The main non-reading feature you might want to use is the 'experimental' browser. This isn't the super-duper cloud-accelerated browser that the Kindle Fire tablet will use, but basic HTML software that tries its best to show hi-tech websites on the Kindle's low-res display.
The effect is similar to that of putting your favourite sites through a potato masher and then trying to reconstitute them on the other end. Text loses formatting and sizing, images float all over the place and columns and tables get painfully stretched out. Unlike mashed potato, however, this browser is not helped by the liberal application of tomato ketchup.
When a page first loads, you can move around a window to choose an area to zoom into. This was the only time during our tests that the Kindle showed any sluggishness or lag. Overall, the browser is usable -- just -- but almost any other wireless gadget you have at home is likely to do a better job of surfing the Net. Frankly, without a 3G link, it's hard to see the point of the browser.
British Kindlers lose out again when it comes to other exciting extras. American users get Kindle Active Content: free mini-apps and games, such as poker and Scrabble knock-offs, to while away minutes between newspapers and books. Many can also borrow ebooks for free from over 11,000 public libraries in the US. We tested this feature in Seattle and managed to download a book, for a three-week loan, in a matter of minutes.
Amazon claims the new Kindle has a battery life of around a month. While we haven't had the Kindle long enough to verify this, we had no difficulties with the battery during our test.
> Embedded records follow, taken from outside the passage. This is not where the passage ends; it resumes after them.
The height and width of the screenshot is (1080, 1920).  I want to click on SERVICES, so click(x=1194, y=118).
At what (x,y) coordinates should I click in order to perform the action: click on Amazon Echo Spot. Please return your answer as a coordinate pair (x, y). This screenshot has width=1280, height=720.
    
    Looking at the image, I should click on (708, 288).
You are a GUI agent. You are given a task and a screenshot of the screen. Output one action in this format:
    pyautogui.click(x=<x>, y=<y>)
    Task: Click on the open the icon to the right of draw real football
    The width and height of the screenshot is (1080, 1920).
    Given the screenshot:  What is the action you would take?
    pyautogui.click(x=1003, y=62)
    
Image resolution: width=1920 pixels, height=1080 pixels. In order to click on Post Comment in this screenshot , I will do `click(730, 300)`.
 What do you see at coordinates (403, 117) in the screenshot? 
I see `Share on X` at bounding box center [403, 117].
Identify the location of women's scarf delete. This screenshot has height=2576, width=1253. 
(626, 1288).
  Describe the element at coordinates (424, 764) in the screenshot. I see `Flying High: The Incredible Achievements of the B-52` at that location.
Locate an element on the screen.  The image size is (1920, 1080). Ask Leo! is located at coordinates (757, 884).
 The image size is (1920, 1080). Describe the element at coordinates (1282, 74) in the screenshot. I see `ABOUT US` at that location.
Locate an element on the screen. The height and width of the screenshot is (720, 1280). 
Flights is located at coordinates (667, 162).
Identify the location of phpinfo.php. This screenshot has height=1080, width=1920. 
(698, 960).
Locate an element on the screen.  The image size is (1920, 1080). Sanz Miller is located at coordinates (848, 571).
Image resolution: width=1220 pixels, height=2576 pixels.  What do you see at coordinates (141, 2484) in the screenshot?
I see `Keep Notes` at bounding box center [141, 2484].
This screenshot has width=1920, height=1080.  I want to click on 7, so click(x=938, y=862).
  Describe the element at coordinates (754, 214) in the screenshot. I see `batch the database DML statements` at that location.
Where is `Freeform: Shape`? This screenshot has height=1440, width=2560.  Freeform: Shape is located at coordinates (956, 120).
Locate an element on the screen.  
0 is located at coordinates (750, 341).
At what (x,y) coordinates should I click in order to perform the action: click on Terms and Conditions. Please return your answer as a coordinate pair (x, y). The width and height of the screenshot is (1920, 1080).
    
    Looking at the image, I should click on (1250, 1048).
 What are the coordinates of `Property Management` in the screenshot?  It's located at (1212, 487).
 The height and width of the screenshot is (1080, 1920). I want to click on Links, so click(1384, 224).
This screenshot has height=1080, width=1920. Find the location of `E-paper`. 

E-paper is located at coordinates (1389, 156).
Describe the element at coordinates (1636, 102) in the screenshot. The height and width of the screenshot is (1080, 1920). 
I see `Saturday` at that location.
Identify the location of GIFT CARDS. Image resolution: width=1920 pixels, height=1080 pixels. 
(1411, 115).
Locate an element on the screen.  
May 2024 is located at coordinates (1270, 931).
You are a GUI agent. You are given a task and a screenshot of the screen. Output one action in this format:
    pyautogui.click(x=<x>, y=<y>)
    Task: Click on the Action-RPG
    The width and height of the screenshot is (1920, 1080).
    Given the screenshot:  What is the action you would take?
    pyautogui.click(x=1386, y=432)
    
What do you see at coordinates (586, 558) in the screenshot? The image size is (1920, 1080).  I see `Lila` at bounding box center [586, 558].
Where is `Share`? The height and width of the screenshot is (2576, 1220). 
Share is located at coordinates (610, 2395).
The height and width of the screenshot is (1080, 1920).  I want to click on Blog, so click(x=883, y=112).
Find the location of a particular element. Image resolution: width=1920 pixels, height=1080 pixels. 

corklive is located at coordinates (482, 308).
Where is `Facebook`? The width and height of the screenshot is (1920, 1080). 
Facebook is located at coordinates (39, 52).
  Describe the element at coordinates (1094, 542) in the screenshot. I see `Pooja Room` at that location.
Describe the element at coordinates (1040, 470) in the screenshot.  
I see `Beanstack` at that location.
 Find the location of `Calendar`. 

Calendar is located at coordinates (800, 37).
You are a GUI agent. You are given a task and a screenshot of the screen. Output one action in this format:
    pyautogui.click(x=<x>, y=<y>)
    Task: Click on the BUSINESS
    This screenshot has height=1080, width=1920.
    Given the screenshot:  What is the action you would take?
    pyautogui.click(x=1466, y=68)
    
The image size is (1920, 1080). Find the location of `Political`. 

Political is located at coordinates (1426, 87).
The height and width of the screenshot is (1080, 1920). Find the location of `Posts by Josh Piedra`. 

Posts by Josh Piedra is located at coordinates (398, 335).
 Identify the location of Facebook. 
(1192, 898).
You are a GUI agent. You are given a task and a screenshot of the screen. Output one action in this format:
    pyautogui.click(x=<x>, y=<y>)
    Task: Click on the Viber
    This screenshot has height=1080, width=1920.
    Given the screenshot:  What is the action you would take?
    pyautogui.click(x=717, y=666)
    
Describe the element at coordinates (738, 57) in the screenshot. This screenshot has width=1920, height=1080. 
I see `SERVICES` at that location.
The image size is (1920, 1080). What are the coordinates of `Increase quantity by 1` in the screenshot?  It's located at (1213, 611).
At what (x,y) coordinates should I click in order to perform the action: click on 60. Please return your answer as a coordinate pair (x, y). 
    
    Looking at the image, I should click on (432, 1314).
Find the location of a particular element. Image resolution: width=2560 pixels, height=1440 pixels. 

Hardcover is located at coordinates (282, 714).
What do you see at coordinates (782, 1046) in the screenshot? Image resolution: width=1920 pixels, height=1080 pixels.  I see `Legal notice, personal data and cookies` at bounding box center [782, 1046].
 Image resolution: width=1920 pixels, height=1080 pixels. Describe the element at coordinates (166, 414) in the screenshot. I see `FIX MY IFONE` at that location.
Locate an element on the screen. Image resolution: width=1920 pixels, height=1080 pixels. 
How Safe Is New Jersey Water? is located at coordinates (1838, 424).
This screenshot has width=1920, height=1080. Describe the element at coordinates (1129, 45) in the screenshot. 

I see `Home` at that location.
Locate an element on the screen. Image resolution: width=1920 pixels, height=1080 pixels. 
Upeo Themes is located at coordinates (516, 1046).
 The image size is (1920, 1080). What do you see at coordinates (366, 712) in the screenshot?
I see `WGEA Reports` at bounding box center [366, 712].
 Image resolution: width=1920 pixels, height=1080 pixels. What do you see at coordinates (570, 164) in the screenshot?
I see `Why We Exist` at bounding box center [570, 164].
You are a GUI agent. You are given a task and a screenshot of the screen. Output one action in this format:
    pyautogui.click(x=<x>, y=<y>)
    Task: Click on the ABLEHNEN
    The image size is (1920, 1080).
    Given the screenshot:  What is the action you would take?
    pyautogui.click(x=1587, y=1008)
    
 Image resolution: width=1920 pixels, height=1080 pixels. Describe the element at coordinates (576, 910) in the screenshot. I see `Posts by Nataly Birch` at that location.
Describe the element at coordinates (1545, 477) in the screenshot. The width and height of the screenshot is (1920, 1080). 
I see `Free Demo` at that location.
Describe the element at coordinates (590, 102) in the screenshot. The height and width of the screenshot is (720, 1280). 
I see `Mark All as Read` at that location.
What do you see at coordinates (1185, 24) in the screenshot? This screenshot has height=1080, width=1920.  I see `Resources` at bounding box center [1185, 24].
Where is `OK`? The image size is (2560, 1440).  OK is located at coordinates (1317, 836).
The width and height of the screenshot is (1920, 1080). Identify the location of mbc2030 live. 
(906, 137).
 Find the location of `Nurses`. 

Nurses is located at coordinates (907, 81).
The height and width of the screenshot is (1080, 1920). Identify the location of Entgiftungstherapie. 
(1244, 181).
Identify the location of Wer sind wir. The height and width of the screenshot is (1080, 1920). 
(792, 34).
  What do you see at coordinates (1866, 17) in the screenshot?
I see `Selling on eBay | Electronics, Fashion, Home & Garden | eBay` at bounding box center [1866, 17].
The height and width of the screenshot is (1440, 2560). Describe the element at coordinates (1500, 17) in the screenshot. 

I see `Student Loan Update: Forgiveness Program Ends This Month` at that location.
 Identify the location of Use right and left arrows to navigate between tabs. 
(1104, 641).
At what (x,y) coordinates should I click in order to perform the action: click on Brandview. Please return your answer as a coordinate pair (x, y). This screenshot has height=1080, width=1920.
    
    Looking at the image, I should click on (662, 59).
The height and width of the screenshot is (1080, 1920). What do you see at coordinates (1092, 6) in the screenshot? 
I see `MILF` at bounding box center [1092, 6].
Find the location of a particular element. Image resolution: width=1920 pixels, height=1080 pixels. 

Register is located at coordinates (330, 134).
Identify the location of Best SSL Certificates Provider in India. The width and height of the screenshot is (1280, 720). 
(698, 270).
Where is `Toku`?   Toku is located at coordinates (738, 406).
The new Amazon Kindle is light, nimble and amazing value for money. No other device can touch it when it comes to the simplicity of buying and reading books. The gains in portability make up for losing the keyboard, especially as the larger Qwerty Kindles are still available.
British book-lovers should feel rightfully miffed at Amazon's tardiness in providing the little extras that would have made the Kindle an absolute must-have, though -- free Wi-Fi hotspots, free mini-apps and Special Offers support. Bolt these on and the new Kindle would be right in line for our coveted five-star Editors' Choice award.